It’s not much of a stretch, though, to conclude along with TPM that Moore won not despite his extremism, but because of it.  His positions are no mystery to Alabama voters, and we also have to weigh in the fact that they had plenty of cover to vote for Moore’s opponent via President Trump’s backing of Luther Strange.  Steve Kornacki at NBC argues that not only is a GOP base voter insurrection underway, but that it’s part of a larger pattern that has played out for the past ten years, in which extremely conservative candidates ride to primary victory on a wave of voter disgust with the GOP establishment.  This movement has encompassed the rise of the Tea Party movement and failed senatorial candidates like Christine “I am not a witch” O’Donnell and Todd “legitimate rape” Akin.  Kornacki not surprisingly includes Donald Trump in this anti-establishment movement, and makes the point that Trump “cracked the code” of the Tea Party — that it was not about “policy or ideology,” but about cultural rebellion.  As confirmation, he points to Trump’s lack of legislative accomplishments in contrast with his endless enthusiastic culture-war battles meant to rouse and pacify his core voters.

In this context, Roy Moore’s victory seems more like a vindication or continuation of Trump’s strategy than a repudiation of the president.  Like Trump, Moore practices a politics that foregrounds cultural resentments and the notion of a haggard people besieged by godless others.  Moore, after all, has made his reputation by provoking culture war-type fights.  Kornacki is right on in playing up the continuities between Trump and Moore — and indeed, Donald Trump immediately began signaling his support for Moore following his victory, even going so far as to delete previous pro-Strange tweets.  He also observes that though Strange was Trump’s pick on the basis of mutual loyalty, it was Moore who could more strongly make the case that he’d be the the one more likely to fight against the GOP establishment and give Trump political room to be himself.

Moore’s election is one of several looming insurgencies that challenge Republican incumbents, which many believe may raise opportunities for Democratic candidates.  In fact, a recent piece in Politico details how Democrats are closely watching races in which Republicans are poised to field and perhaps select extremist candidates.  But as one Democratic party strategist observes of how the ground has shifted in the last seven years, “Unfortunately, the goal posts have moved on what’s considered sane and reasonable now.”  Indeed — and Donald Trump is Exhibit A. 

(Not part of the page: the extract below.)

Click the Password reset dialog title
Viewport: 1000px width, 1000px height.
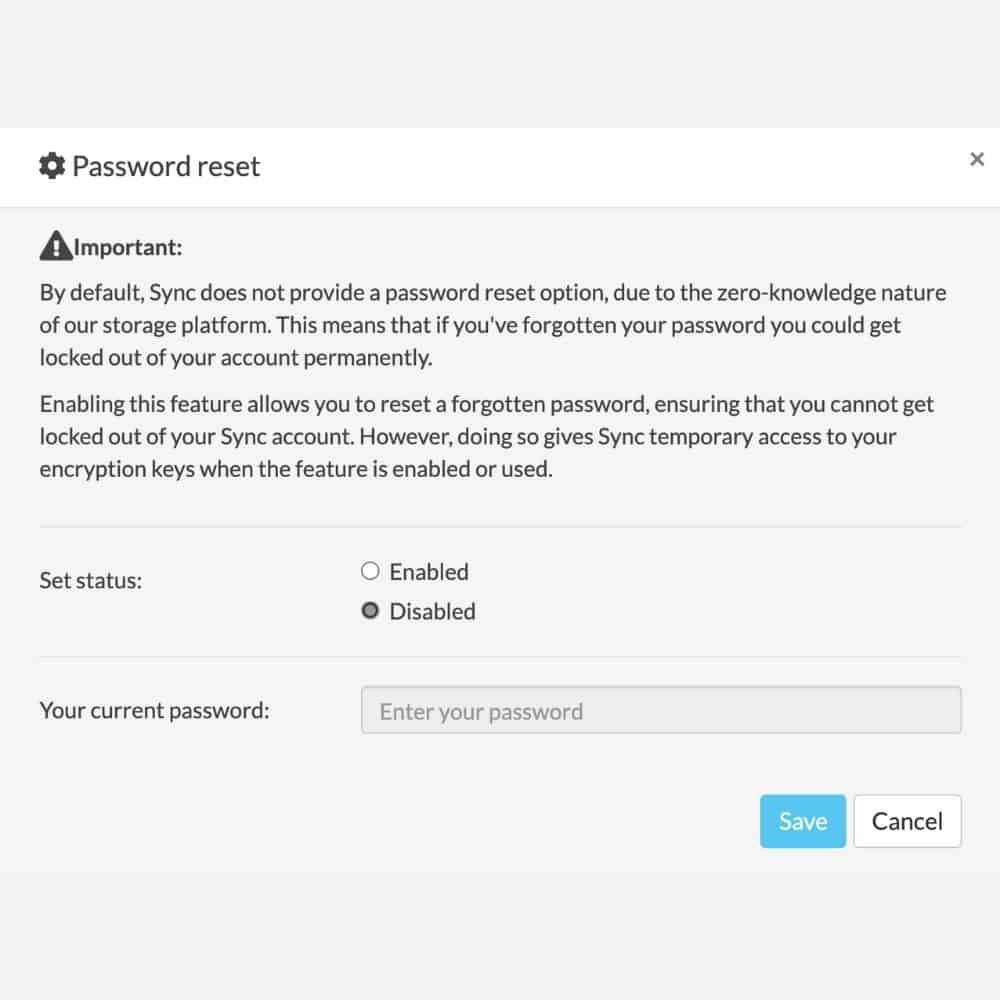coord(166,166)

Over at New Republic, Jeet Heer goes all in with dunking nascent Democratic optimism in cold water, pointing to the last eight years of politics as evidence that excited predictions of Republican collapse are always proved premature.  He writes:

What’s striking is that this so-called war between the establishment and the populists always ends in the same way: with the establishment absorbing elements of the populist agenda to win elections. Seen in this light, these so-called insurgencies or civil wars never really hurt the Republican Party. Rather, they give it more energy by riling up the base. The gamble that [Steve] Bannon is making is that religious extremism will create a more powerful GOP.  Alas, there’s no reason to think Bannon is wrong.

I’d agree that Heer has got recent history on his side — however tenuous and fraught the GOP’s balancing act seems, the party does keep ending up ahead.  But he importantly notes that it’s not just the base’s energy and the establishment’s ability to keep channeling that energy (while of course also being changed by it) that’s helped the Republicans move to control all three branches of government.  As Heer puts it, even with the burden of candidates who appall the middle, “a Moore-style GOP can remain an electoral force in the same way that the current GOP does: with a combination of gerrymandering, voter suppression, and the Senate and Electoral College’s overrepresentation of small, rural, overwhelmingly white states—their bias toward conservative voters, in other words.”  These additional factors are in fact necessary for the Republicans to continue achieving electoral success.  Unfortunately for them, these are all practices against which Democrats have a fighting chance, in that they are uniformly anti-democratic arrangements that thwart the will of the majority, and that in the case of gerrymandering and voter suppression are based on immoral and racist foundations.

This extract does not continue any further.